NDQuesday: Three Thoughts on a Tuesday Morning

Today is one of those super hectic days that’ll run from before 7 am until after 8 pm with barely time for quick bites to eat and think between obligations. These obligations are almost all good and fun, but “wowf” will today be full.

There are three things on my mind about NDQ this week, though, and I present them here.

The First Thing

I worked this weekend on trimming and streamlining my contribution to the NDQ special issue on Humanities in the Age of Austerity. I did four things. First, I tried to make it all a bit more direct a bit less like an academic paper. Whenever I try to write for a public audience, I find myself being dragged back into academic writing. So I cut out the most egregious examples of academic writing (including the more or less dreadful bibliographic paragraphs). This helped focus my article on NDQ as an example of the situation in the humanities on a national level. Third, I tried to develop my concept of the billboard and the factory a bit more clearly. To my mind, this is really the heart of the paper and whatever its flaws, I think it offers a genuine perspective on my view of higher education. In a sentence: we’re are too interested in demonstrating the efficiency of our methods (this is the billboard which is constantly telling our stakeholders that we’re efficient, careful with public funds, and open to private partnerships) and not interested enough in selling the product (which is education, research, and various non-market advantages to society). Maybe the metaphor is a bit weak or tortured, but I’m sticking with it. Finally, the original version of the paper ended in a depressing way. While I still feel pessimistic about the future of the current version of higher education in the face of the long trajectory of American (and, really, global) political culture.
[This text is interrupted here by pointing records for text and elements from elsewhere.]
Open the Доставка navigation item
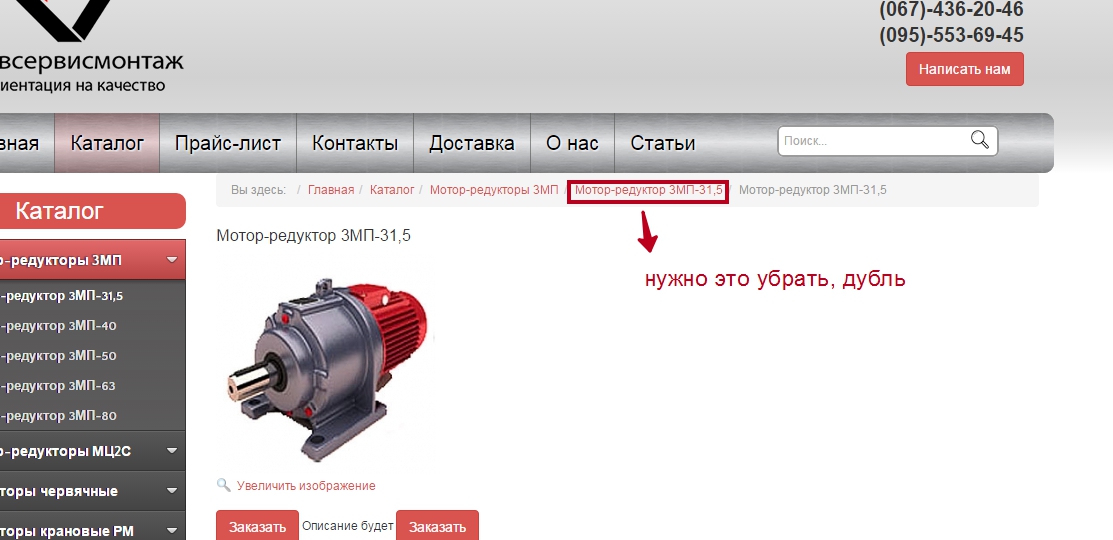Viewport: 1113px width, 540px height. (471, 143)
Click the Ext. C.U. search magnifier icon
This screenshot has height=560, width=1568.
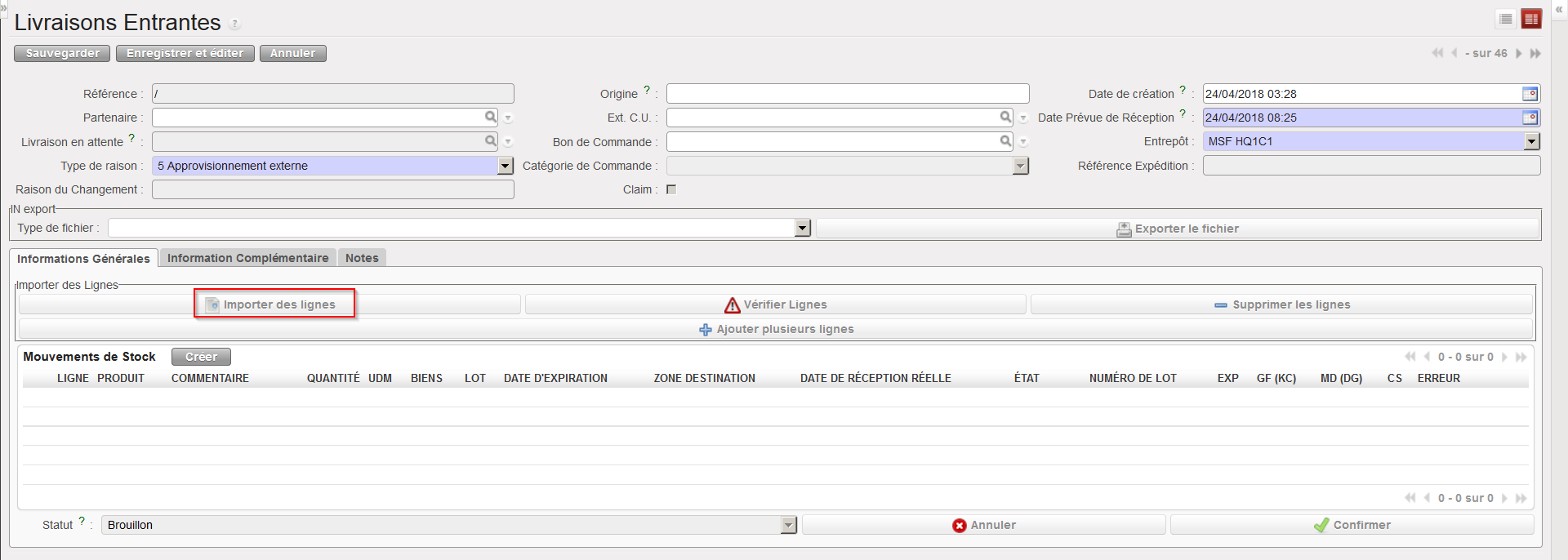[1005, 118]
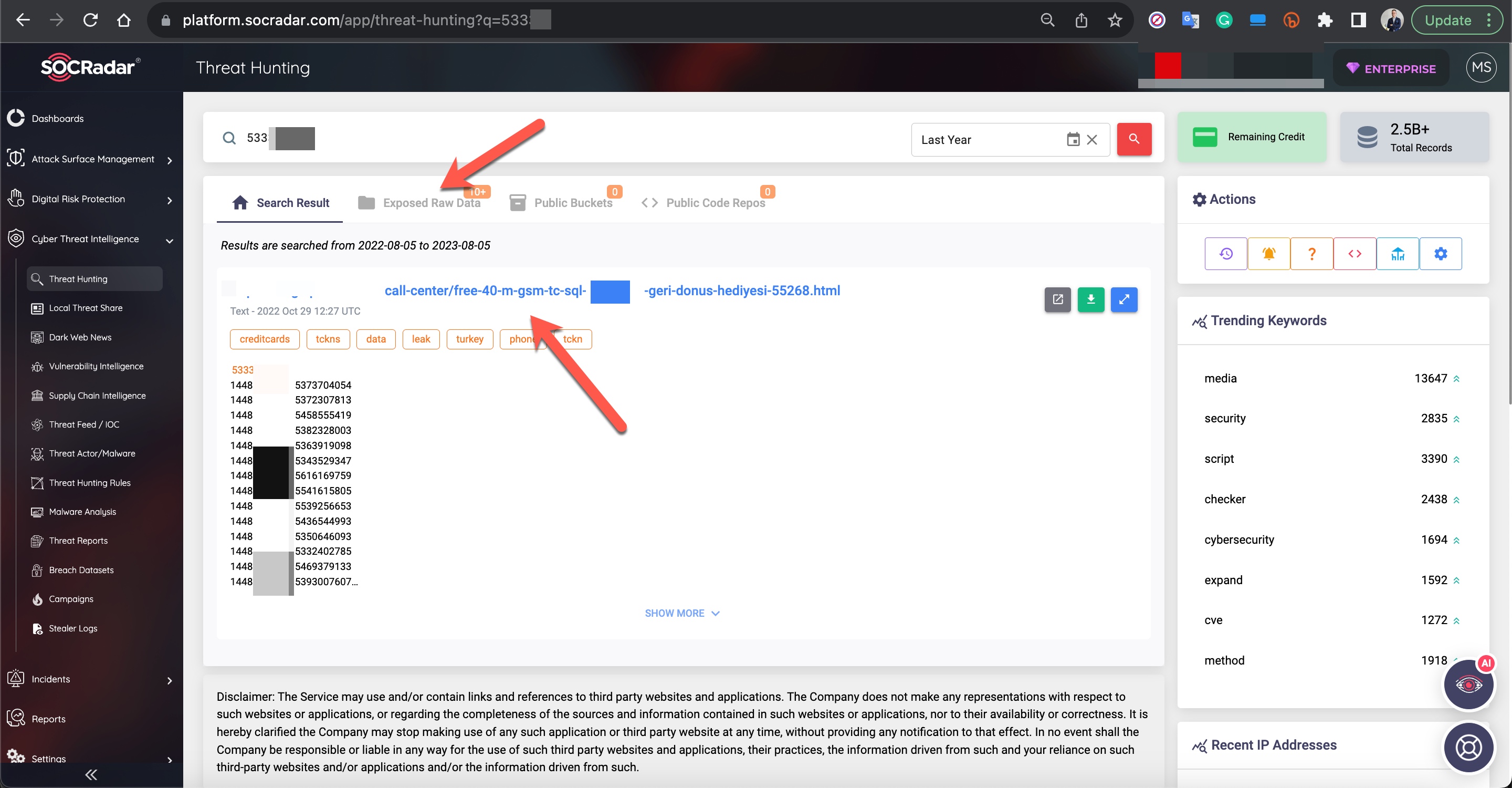Click the creditcards tag filter
This screenshot has width=1512, height=788.
[264, 339]
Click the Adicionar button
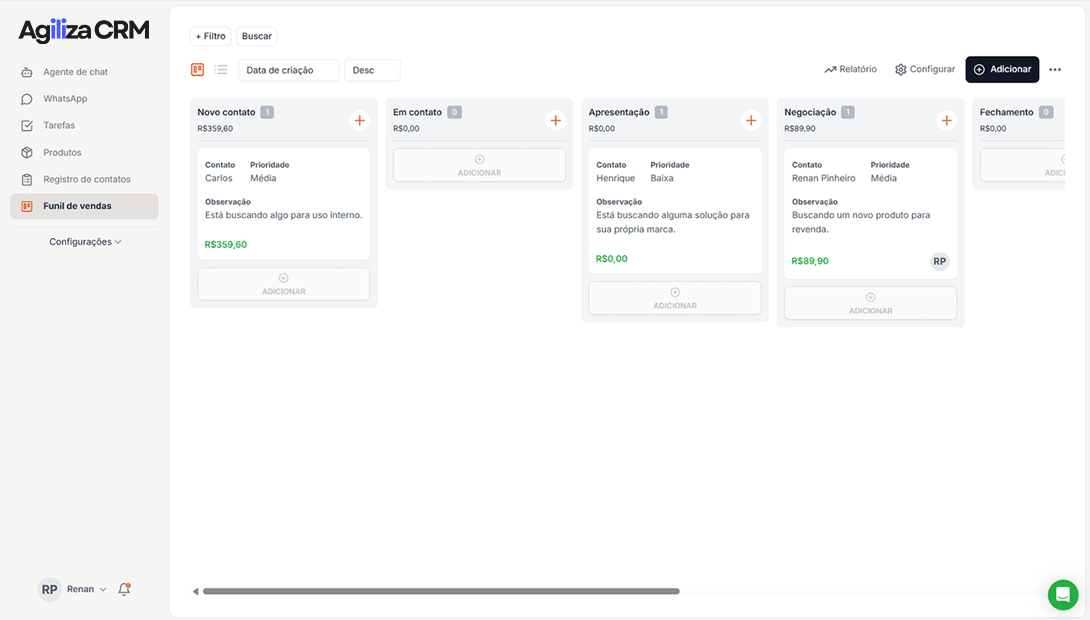 [1002, 69]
If you’re interested in how the sausage is made, check out the newest version of my paper here.

The Second Thing

In my class on the UND Budget (Cuts), I’ve become pretty interested in the idea of privatization and value. Christopher Newfield has argued that privatization has cost public higher education dearly in that most ploys to privatize aspects of university life has lead to greater costs for students, fewer resources for faculty and teaching, less efficiency and fewer opportunities for innovation. In other words, privatization is more about transferring public wealth to the private sphere and less about any real benefits for higher education.

UND is poised to see several major private initiatives on campus in the coming months. Like most public universities we have already enjoyed some of the opportunities from public/private partnerships and seen privatization nibble along the edges of university life with private dorm-style apartments ringing campus, private vendors leasing spaces in the student union, private companies handling key function like email, course management software, and the technology help desk. In many of these cases, the private sector has leveraged economies of scale and experience to provide a superior solution than could be achieved in house (but at an obvious cost). At the same time, each contract has eroded some of the university’s autonomy to function and made it a partner both in generating wealth for shareholders who have no real interest in the mission of the university and in producing the next generation of students as consumers. In particular, privatization reinforces the idea that the market is the main measure of value.

This of course, leads me to the terrifying topic of value. For most of my academic career, I’ve looked at the concept of value with fear and admiration. On the one hand, the folks who speak most fluently on value are clearly steeped in Marx and Das Kapital and The Poverty of Philosophy (and elsewhere). It’s complicated and to acquire even a basic familiarity with the ideas requires sustained commitment to a dense body of literature.

Despite these challenges, it seems essential to understand value in the context of higher education. What is higher education worth and how do we measure it?

Where do I start?

The Third Thing

This is still a bit of a secret, but only a little bit of a secret. Next week at the Associate of Writers and Writing Programs, the University of Nebraska Press will announce that they have reached a verbal agreement to become the publishing partner with North Dakota Quarterly. This will be a big step for NDQ which has since 1911 been published in house at UND.

Part of me is happy and relieved that Nebraska will take on NDQ and help us expand our reader and subscriber base, to manage subscriptions and distribution, and to help with production.

Part of my is a bit bummed, though, as it makes the end of an era of independent publishing of NDQ on our campus and it feels a bit like we’re selling out. Of course, selling out is, as always, relative. UNP is a non-profit, academic press, so it’s not like we’ve sold to Pearson or some profit-driven publisher. And while we will, inevitably, lose some autonomy and independence, our editorial independence will be maintained. And, we’ll have a partner to help us expand our reach and our impact.

After all, the goal of NDQ isn’t just produce a journal, but to produce a journal that matters.